Friday, February 4, 2011

Maple Walnut Ice Cream


Yes, I realize it’s early February and it’s snowing like crazy in many places! But this is some serious ice cream. It’s the old fashioned reliable marriage of maple and toasted walnuts and it’s really fabulous. If you're a fan of these ingredients you will be in heaven at the very first bite.

Maple syrup is a quintessentially American product that takes us back to the days before the early settlers arrived on our shores and Native Americans were tapping into the amber golden sap. They eventually traded it with the colonists and its use became widespread. Known primarily as a sweet breakfast condiment, maple syrup also finds its way into the world of pastry in many forms.

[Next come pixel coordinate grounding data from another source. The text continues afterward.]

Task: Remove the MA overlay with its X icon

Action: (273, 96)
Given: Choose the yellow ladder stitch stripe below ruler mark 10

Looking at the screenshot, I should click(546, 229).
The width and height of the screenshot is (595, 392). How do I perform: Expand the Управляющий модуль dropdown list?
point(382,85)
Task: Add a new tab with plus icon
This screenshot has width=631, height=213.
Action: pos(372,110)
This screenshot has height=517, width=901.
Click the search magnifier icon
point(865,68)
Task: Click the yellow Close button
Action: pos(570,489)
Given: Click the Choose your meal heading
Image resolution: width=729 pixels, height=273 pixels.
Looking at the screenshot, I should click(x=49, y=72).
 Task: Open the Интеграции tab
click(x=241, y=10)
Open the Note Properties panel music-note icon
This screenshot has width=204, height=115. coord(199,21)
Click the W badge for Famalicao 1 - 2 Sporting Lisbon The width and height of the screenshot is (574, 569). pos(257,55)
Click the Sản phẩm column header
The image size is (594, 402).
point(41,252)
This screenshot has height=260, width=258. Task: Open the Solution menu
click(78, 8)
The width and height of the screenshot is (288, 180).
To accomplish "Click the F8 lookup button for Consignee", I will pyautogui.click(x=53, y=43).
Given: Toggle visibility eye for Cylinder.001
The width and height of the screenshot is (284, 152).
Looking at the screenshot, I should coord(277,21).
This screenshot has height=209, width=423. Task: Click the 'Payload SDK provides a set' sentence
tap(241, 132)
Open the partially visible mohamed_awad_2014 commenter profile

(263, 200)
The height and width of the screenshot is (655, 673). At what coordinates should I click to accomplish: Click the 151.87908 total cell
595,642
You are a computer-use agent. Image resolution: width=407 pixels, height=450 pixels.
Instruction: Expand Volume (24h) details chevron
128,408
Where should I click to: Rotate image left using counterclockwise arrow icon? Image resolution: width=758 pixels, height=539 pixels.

This ice cream formulation comes from David Lebovitz and it’s loaded with deliciousness. You usually have to prepare a maple syrup reduction to concentrate the flavor for desserts. But not so with this recipe. You just add a good quality syrup to the custard after it's been cooked. Lots of earthy toasted walnuts are also tossed in a warmed maple syrup punched up with a good dose of salt. When it all comes together you have a wonderfully rich ice cream with the right depth of maple flavor and creamy crunchy texture.

I know it’s cold outside. But put on a sweater and make this ice cream as soon as you can. It will be delicious company until the roads are clear, the sun is shining and the birds of spring arrive once again.

Bench notes:
- Maple syrup is graded light amber, medium amber (Grade A) or dark amber (Grade B). The darker the syrup, the deeper the flavor. Use dark syrup for this ice cream if you can.
- Be sure to toast the walnuts for maximum flavor. Place them in a single layer on a baking sheet and toast at 350 degrees for about 10 minutes or until they are slightly darkened and there is a toasty aroma.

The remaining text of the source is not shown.